I’m 35, 180lbs, mediocre shape in terms of physique, strength, and conditioning. Have been training and logging consistently here for over 3 years.
In the past month, I’ve moved my family (wife and 4 kids) from our wonderful home in Texas, with my wonderful job, to Oahu, Hawaii, where I’ve secured a new job. On this adventure, we’re going to change all kinds of things about our lives, most of which are beyond the scope of this log but will probably make its way into here anyway.
For now, though, here’s the gist of the diet and training shakeups.
Diet first: I’ve had a consistent healthy breakfast, lunch, and dinner most days for years. However, I’ve developed a severe habit of nighttime snacking which has gotten completely out of hand. It stops now. That one change (which may sound insignificant, but for me is huge) is going to be the main driver of transforming my body in the next several months. I’ve known it was a problem for months, but haven’t had the strength of will - and have used the excuse of all the stress from this radical life change, which has been brewing for months, to condone it. It stops now.
Training:
My training has been “fine” for a while. Various goals have driven it, including 1/2/3/4 plates on the “big 4”, training for a Spartan obstacle course race, and a desire to learn the O-lifts.

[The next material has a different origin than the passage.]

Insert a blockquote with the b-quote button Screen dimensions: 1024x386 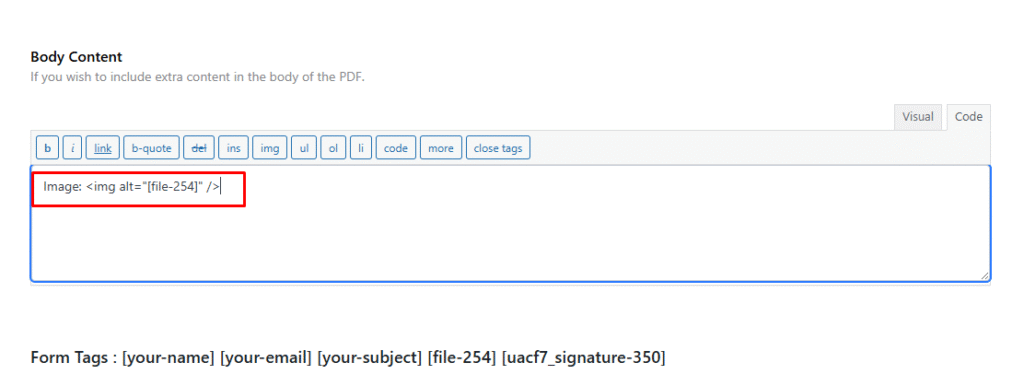(152, 148)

Now, I live near a beach, which provides certain training opportunities and certain incentives; and for the next few weeks don’t have access to any of my home equipment, which presents certain limitations and which can be freeing; and have joined a gym called Powerhouse Gym Aiea, which is great for powerlifting and BB but not for the O-lifts due to floor conditions.

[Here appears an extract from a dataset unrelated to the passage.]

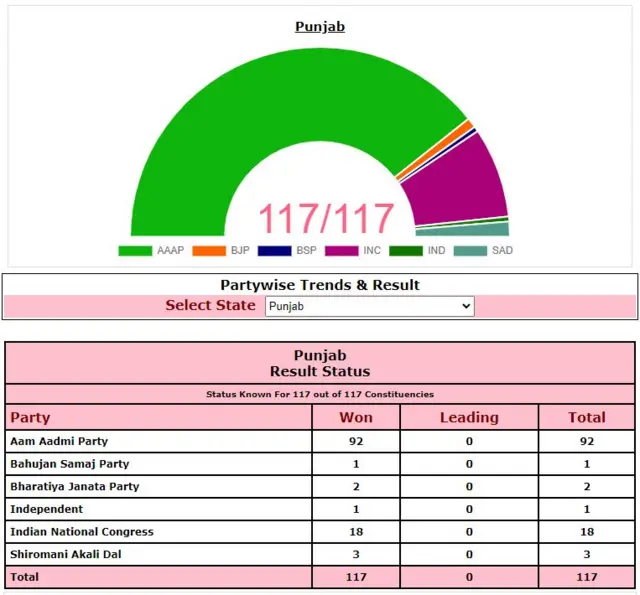640x595 pixels.
Task: Click the green AAAP legend swatch
Action: 135,251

Monday I’ll start Wendler’s 5/3/1 Beach Muscle Challenge, 5/3/1 for Beach Muscles For no particular reason other than I’m a big believer in jumping onto a decent-looking program so I have something to hold myself accountable to. Further, this program fits pretty well with what I have available while presenting a couple equipment challenges which will, again, likely be freeing. (Fat grip curls, neck training, and rope pullups are in the program - and I intend to improvise at the gym and look like an idiot doing so. Embracing that will be freeing.)
Linked the article but in short:
Every day you squat, press, and do either (deadlift or hang clean) and (curls, rows, or pullups). So it’s full body and hits all the main movers. I think the mandatory neck work will do me (a pencil-necked engineer) a LOT of good.
Then the day-to-day and week-to-week variation will give me something to track and keep it interesting, little goals to hit every session, etc.
In the short term, one challenge is that my right shoulder is currently “injured”. It HURTS to strict press. Not sure what’s going on there, but I’ll plan to a) incorporate a lot of lightweight shoulder movement and b) set a low TM on Press (JK… It was going to be low anyway!)
I’m excited for this.
Big shouts to @T3hPwnisher for inspiring the title with an epic blog post and providing us all with such amazing training insights for free for years, @simo74 for leading by example, and just being an absolute unit while also being primarily a dad and provider, @Andrewgen_Receptors @atlas13 @alex_uk @wiseman83 @Bagsy and so many others on here - please no offense for me not tagging you - this forum is full of amazing people!
Update a little late - November 21 - to humorously adjust the log title to “powersnatching in paradise”.
I moved gyms, to the local marine corps base gym, because they have an O-lifting area; got a coach for a few sessions; and have been focused exclusively on training the O-lifts for the past couple months.
Obviously powersnatching is not the goal, just a jab at my default non-squatty catch.